I told Bertie to stop making idiotic remarks and we continued our descent. There were several more of these relief sculptures, each one stranger than the last. One depicted a group of human beings kneeling in homage, heads touching the ground like Moslems at prayer, before a strange lopsided creature with a head far too big for its body. In another further down, four men in profile were carrying a rigid human body horizontally. They appeared to be feeding it to one of the strange half-fish creatures; in fact most of the body’s head had already entered the beast’s vast open mouth.
Shortly after that my foot encountered not another stone step but soft, muddy soil. We were at the bottom of the well. I commanded Bertie to stop and tried the ground. I was afraid it was a quagmire into which we might sink, never to be recovered, but the soil, though moist and soft, appeared to be solidly founded.
I then noticed a strange thing. The aperture at the well-head was almost exactly ten feet across, but the chamber at its base was wider. I measured it with the tape I had brought for the purpose and discovered that we were in a circular space slightly over twenty-three feet in diameter.
We must have been walking down a funnel that slowly tapered towards the top, but the widening (or narrowing, depending which way you look at it) had been done so gradually and with such cunning that we had never noticed.
The air at the bottom was not free of the odour of rotten fish, but it was not rank or stuffy, and it was almost as if a breeze was coming from somewhere.
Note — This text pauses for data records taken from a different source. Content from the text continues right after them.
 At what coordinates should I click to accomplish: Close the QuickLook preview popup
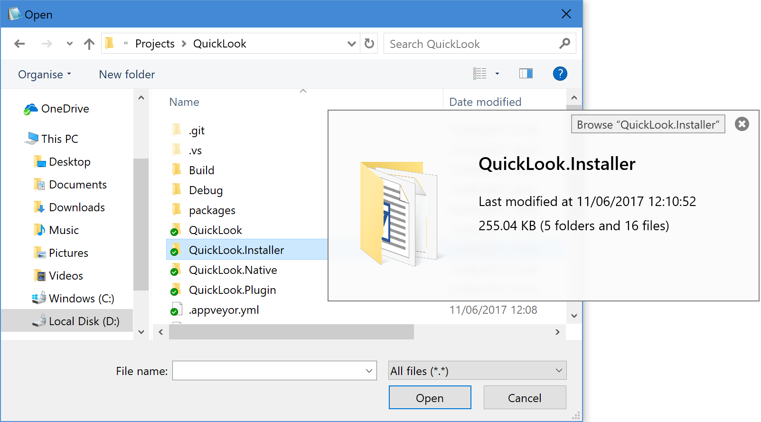tap(742, 124)
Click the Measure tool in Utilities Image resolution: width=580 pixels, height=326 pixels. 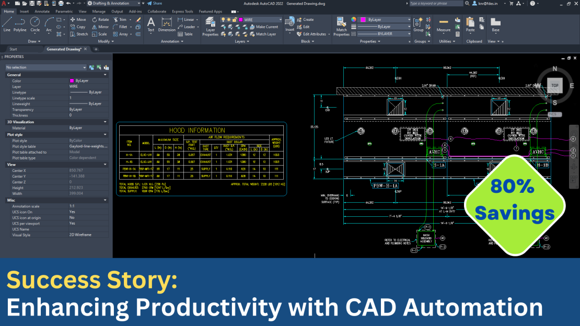(444, 22)
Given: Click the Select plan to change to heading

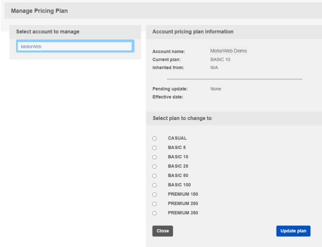Looking at the screenshot, I should (x=182, y=119).
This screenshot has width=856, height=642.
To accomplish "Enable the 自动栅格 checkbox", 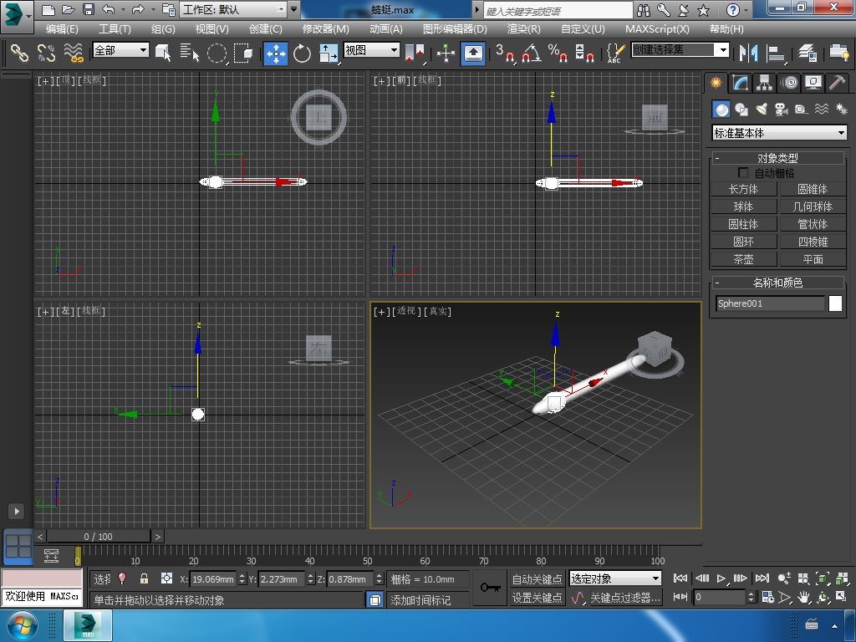I will click(743, 173).
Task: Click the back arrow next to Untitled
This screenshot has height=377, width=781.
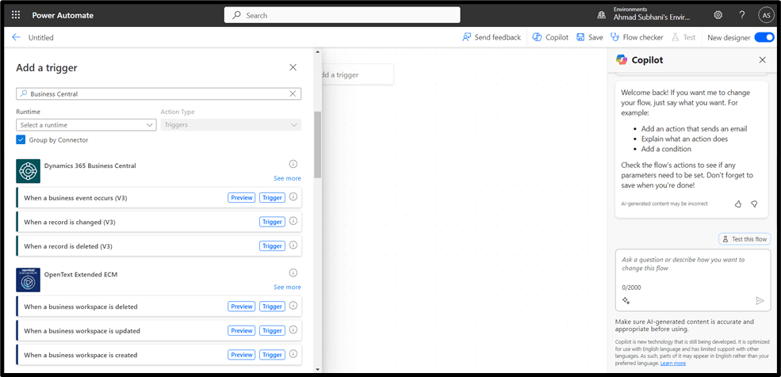Action: point(16,37)
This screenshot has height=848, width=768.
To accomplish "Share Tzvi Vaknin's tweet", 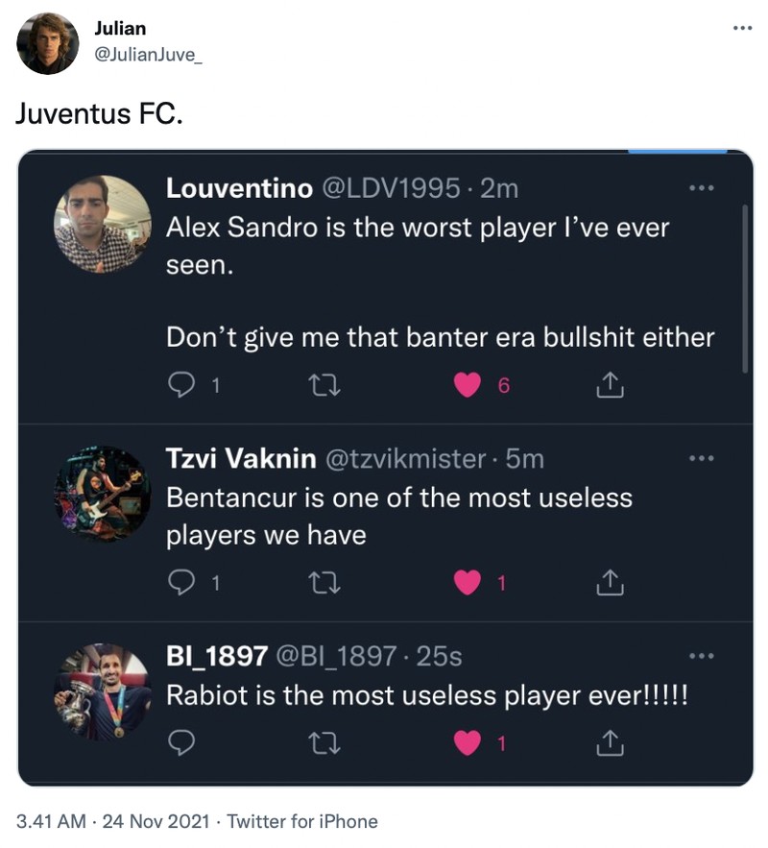I will tap(609, 582).
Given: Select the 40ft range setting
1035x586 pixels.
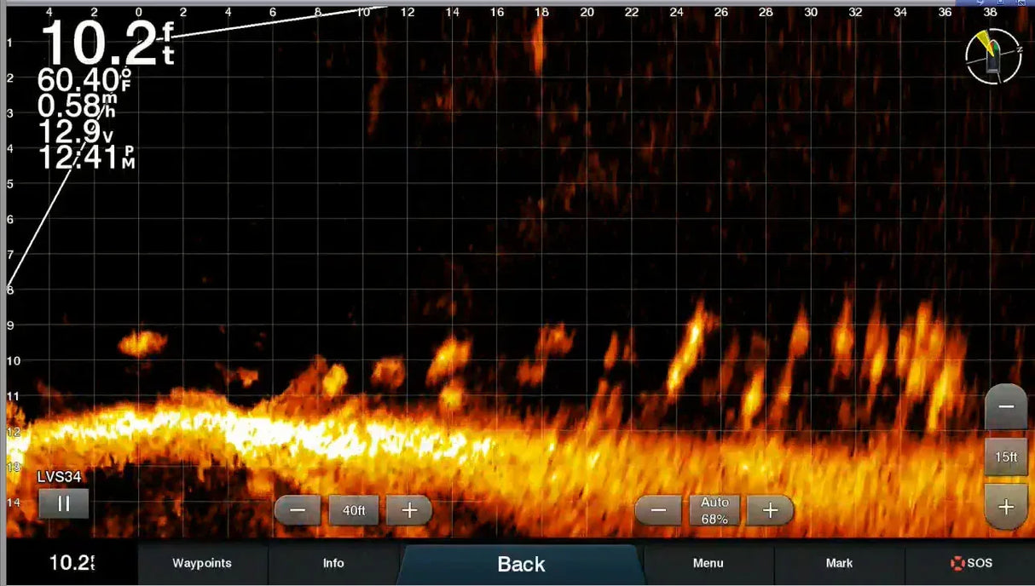Looking at the screenshot, I should (x=353, y=509).
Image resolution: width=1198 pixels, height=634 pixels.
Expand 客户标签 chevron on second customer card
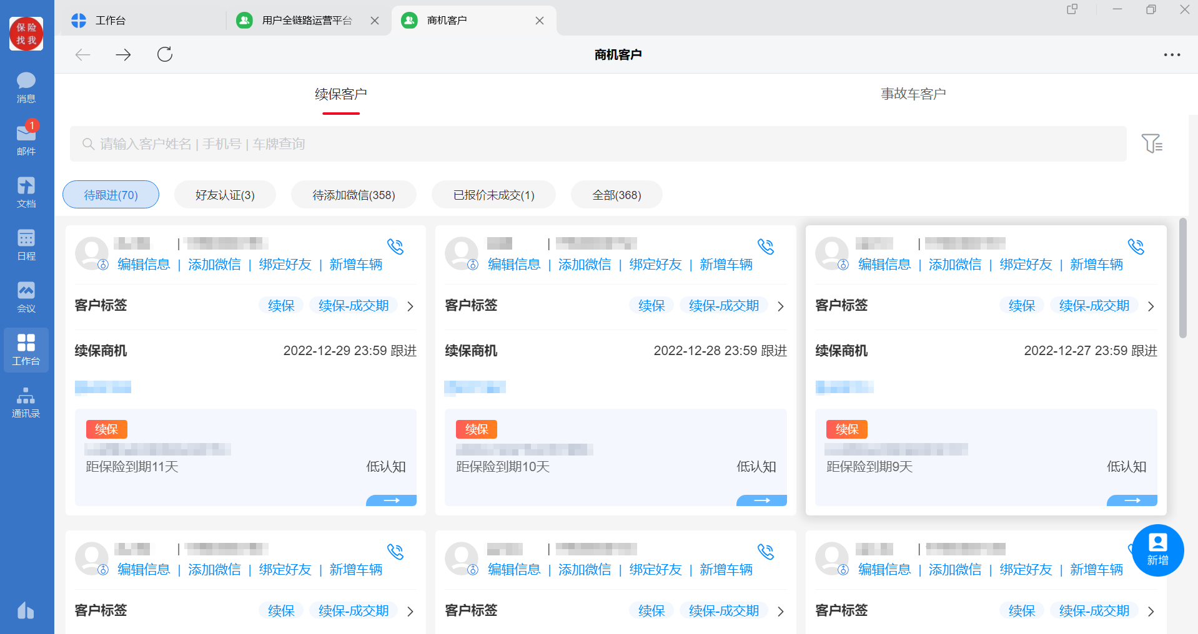781,306
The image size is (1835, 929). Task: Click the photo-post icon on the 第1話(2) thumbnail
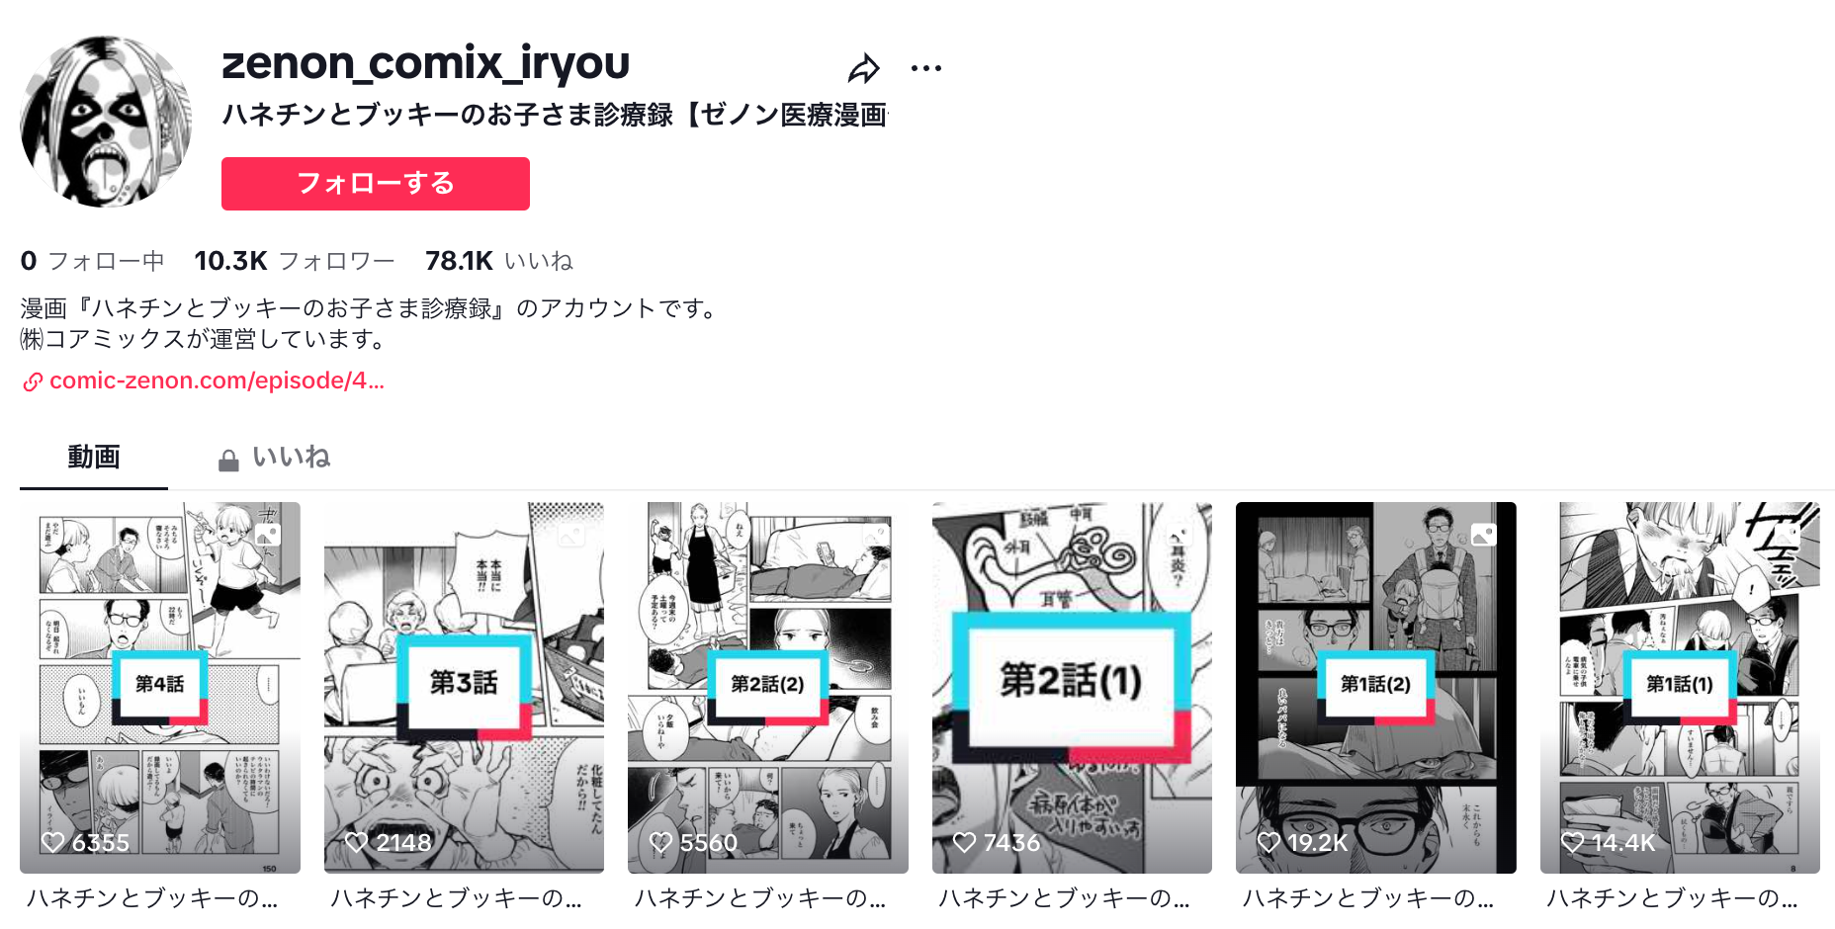(1483, 535)
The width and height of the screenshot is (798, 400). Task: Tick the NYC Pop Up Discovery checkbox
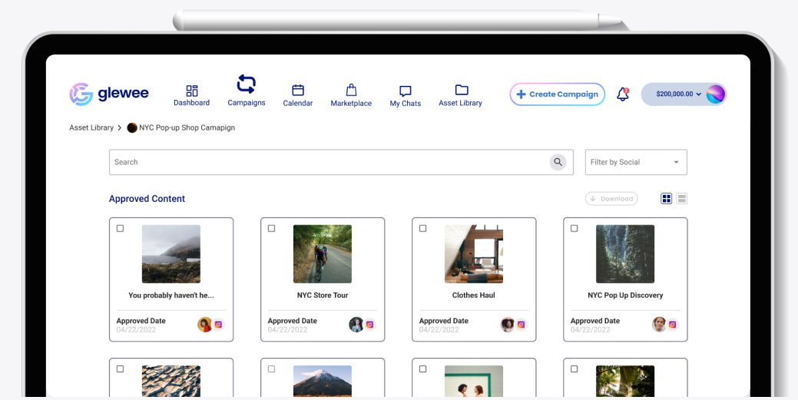coord(574,229)
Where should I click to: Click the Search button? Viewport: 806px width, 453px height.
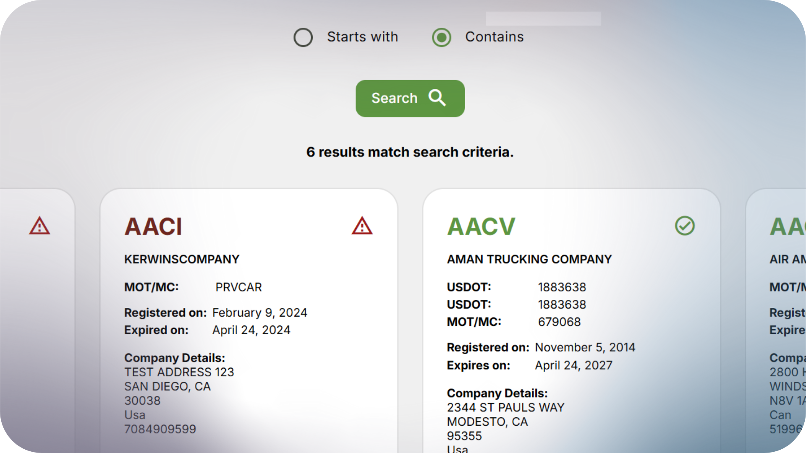click(x=410, y=98)
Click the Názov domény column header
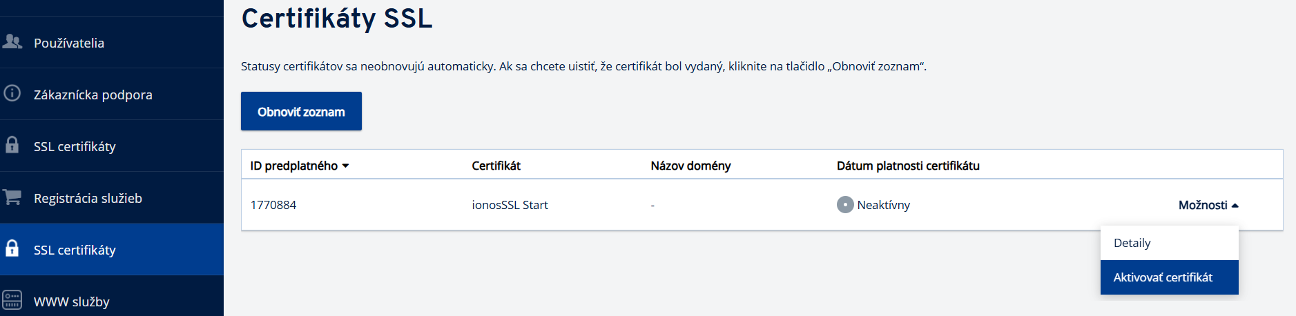This screenshot has height=316, width=1296. (x=690, y=166)
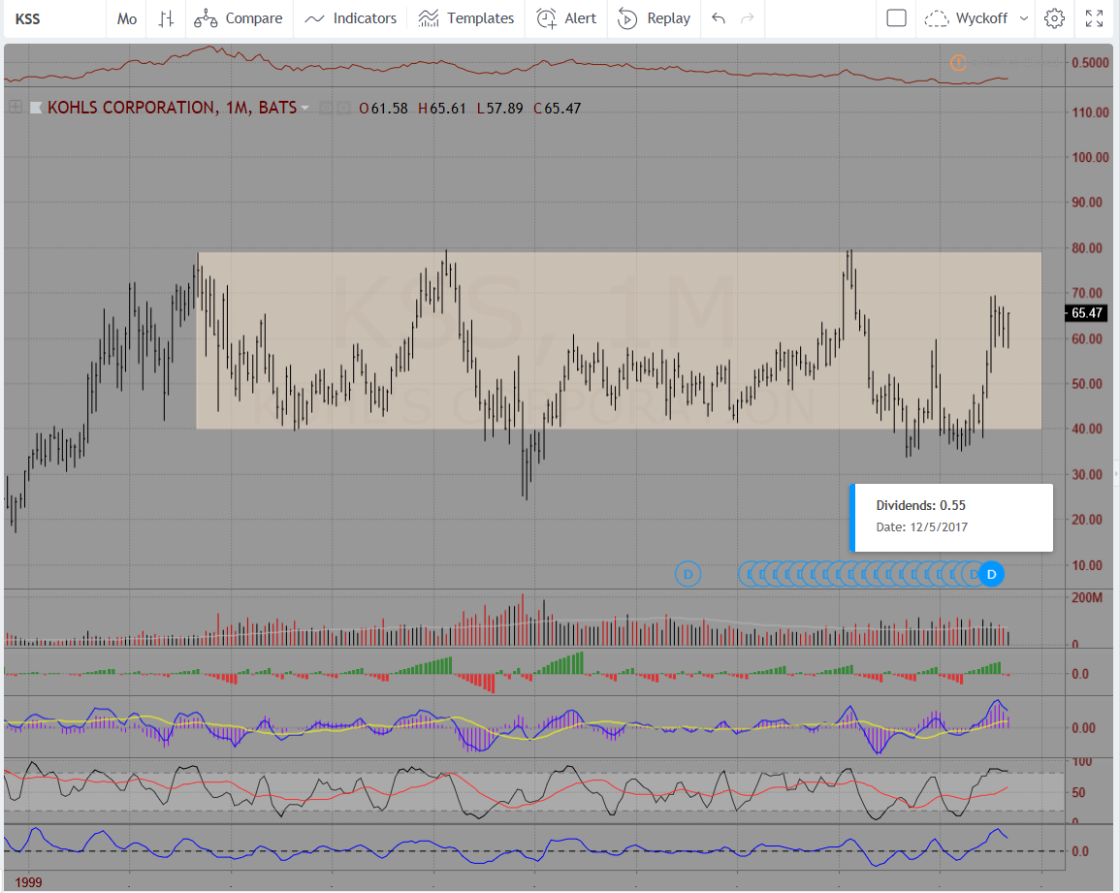Click the Compare symbols button
This screenshot has height=893, width=1120.
[239, 18]
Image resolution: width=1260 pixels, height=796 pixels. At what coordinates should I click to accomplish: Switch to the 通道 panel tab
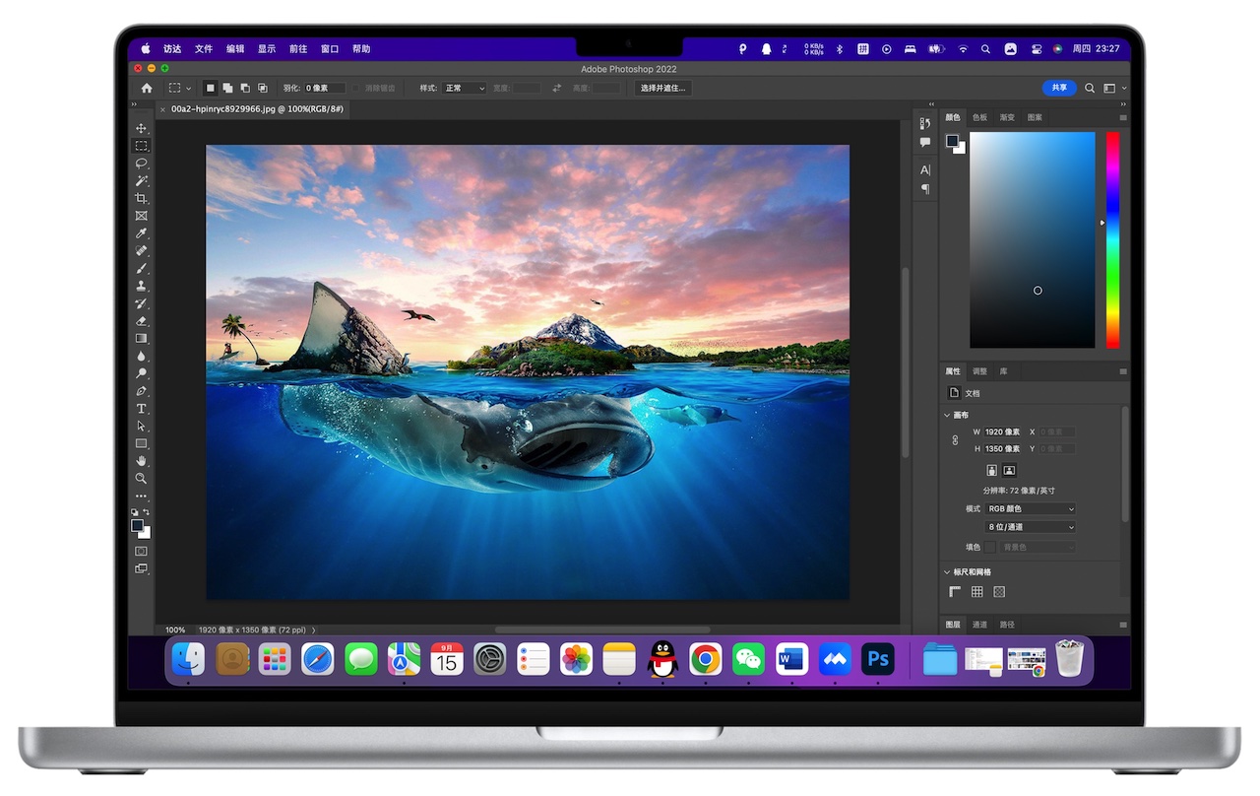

I noticed that at opposite ends of the circular wall were two black spaces with pointed arches, just wide and tall enough for a man of average height to walk through them. I shone my torch into one of them and it revealed a long, narrow tunnel leading into more blackness.
By this time Bertie had reached the bottom too, and was talking his usual nonsense. He had got it into his head that the whole thing was connected with King Arthur and Merlin, or some such twaddle. He said that the two apertures were bound to lead to “treasure chambers” and that we should explore them at once. I was resolved to do no such thing. We had had quite enough excitement for one day, but just then Bertie let out a cry.
“I say, look at this!” he said.
I prepared myself for yet another inanity, but Bertie had actually found something. He had been idly pushing his foot about in the mud and flashing his torch at it when he had come across something shiny. He pulled it out of the mud and we did our best to clean it up with our pocket-handkerchiefs.